◆ **SELECTED TEXT**

(begin)

Let $S $ be a subset of $\mathbb{R} $. Its Lebesgue measure is given by the Lebesgue integral

$$\int_{-\infty}^\infty \chi_S(x) dx $$

Where $\chi_S $ is the characteristic function of $S $. Since $\chi_S $ is always 0 or 1, the integral above is always, at least, 0. That is true even if we change the bounds. For example if we knew $S \subset [a, b] $ then its measure is

$$\int_{a}^b \chi_S(x) dx $$ since $\int_{-\infty}^a\chi_S(x) dx = \int_{b}^\infty \chi_S(x) dx = 0$

Therefore if $$\int_{-\infty}^\infty \chi_S(x) dx > 0$$ there exist $b > a $ such that

$$\int_{a}^b \chi_S(x) dx > 0 $$

INCORRECT STARTING FROM HERE

which is the same as saying that $S $ contains an interval $[a, b] $ where $\chi_S $ is not 0 almost everywhere. Which is the same as saying that $\chi_S $ is 1 almost everywhere which means $\chi_S = 1$ in $[a, b] $ for an uncountable number of points.

(end)

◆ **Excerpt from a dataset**

(begin)

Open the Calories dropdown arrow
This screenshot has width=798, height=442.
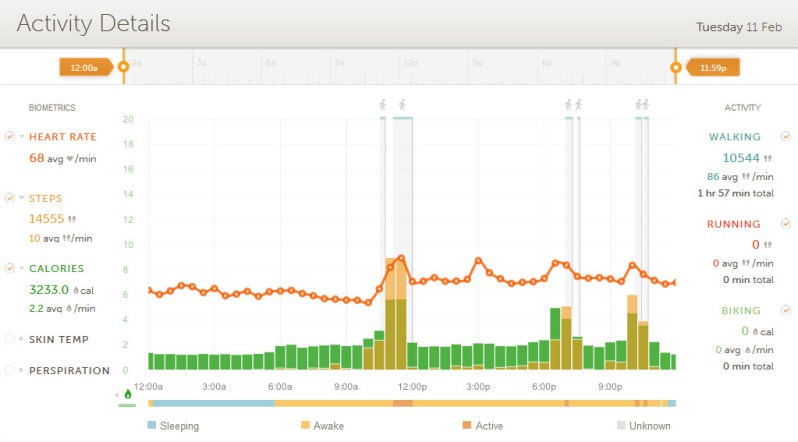tap(21, 268)
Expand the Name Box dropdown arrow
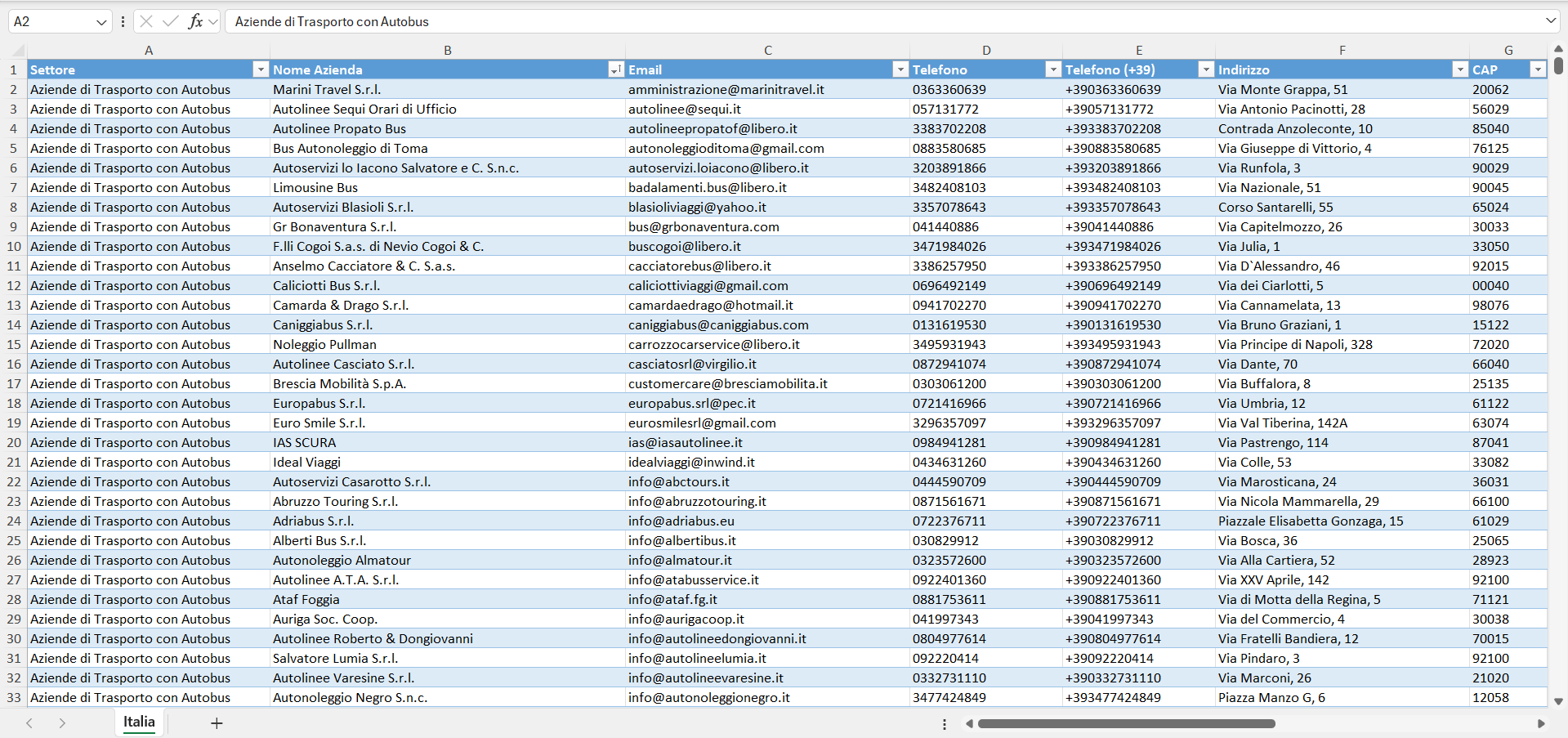 101,22
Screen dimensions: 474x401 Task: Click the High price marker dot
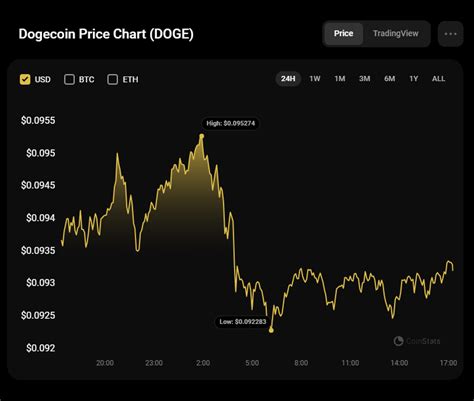point(202,136)
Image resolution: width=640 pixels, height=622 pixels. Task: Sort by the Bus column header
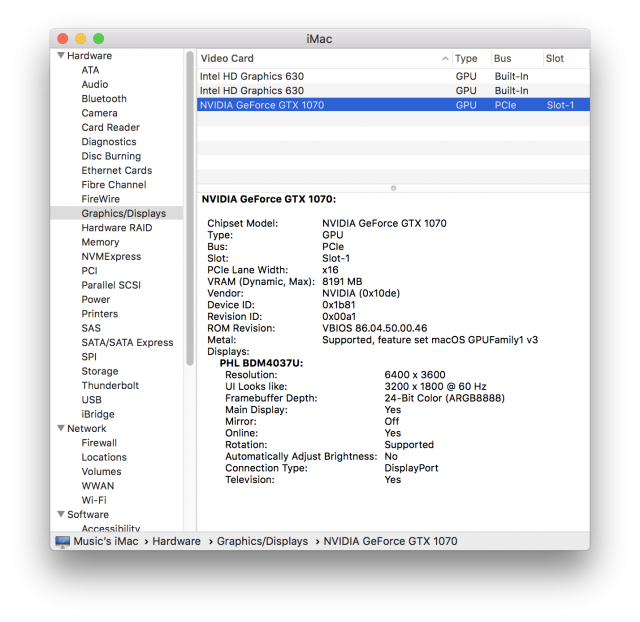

(end)

◆ **TASK 1**
According to the passage on Lebesgue measure, why is the measure of S equal to the integral of χ_S from a to b when S is a subset of [a, b]?
◆ **TASK 2**
Write out the passage on Lebesgue measure from "Where $\chi_S $ is the" up to and including "number of points.".

◆ **FINISHED ANSWER 1**
It is because the integral of χ_S from −∞ to a and the integral of χ_S from b to ∞ are both 0.

◆ **FINISHED ANSWER 2**
Where $\chi_S $ is the characteristic function of $S $. Since $\chi_S $ is always 0 or 1, the integral above is always, at least, 0. That is true even if we change the bounds. For example if we knew $S \subset [a, b] $ then its measure is

$$\int_{a}^b \chi_S(x) dx $$ since $\int_{-\infty}^a\chi_S(x) dx = \int_{b}^\infty \chi_S(x) dx = 0$

Therefore if $$\int_{-\infty}^\infty \chi_S(x) dx > 0$$ there exist $b > a $ such that

$$\int_{a}^b \chi_S(x) dx > 0 $$

INCORRECT STARTING FROM HERE

which is the same as saying that $S $ contains an interval $[a, b] $ where $\chi_S $ is not 0 almost everywhere. Which is the same as saying that $\chi_S $ is 1 almost everywhere which means $\chi_S = 1$ in $[a, b] $ for an uncountable number of points.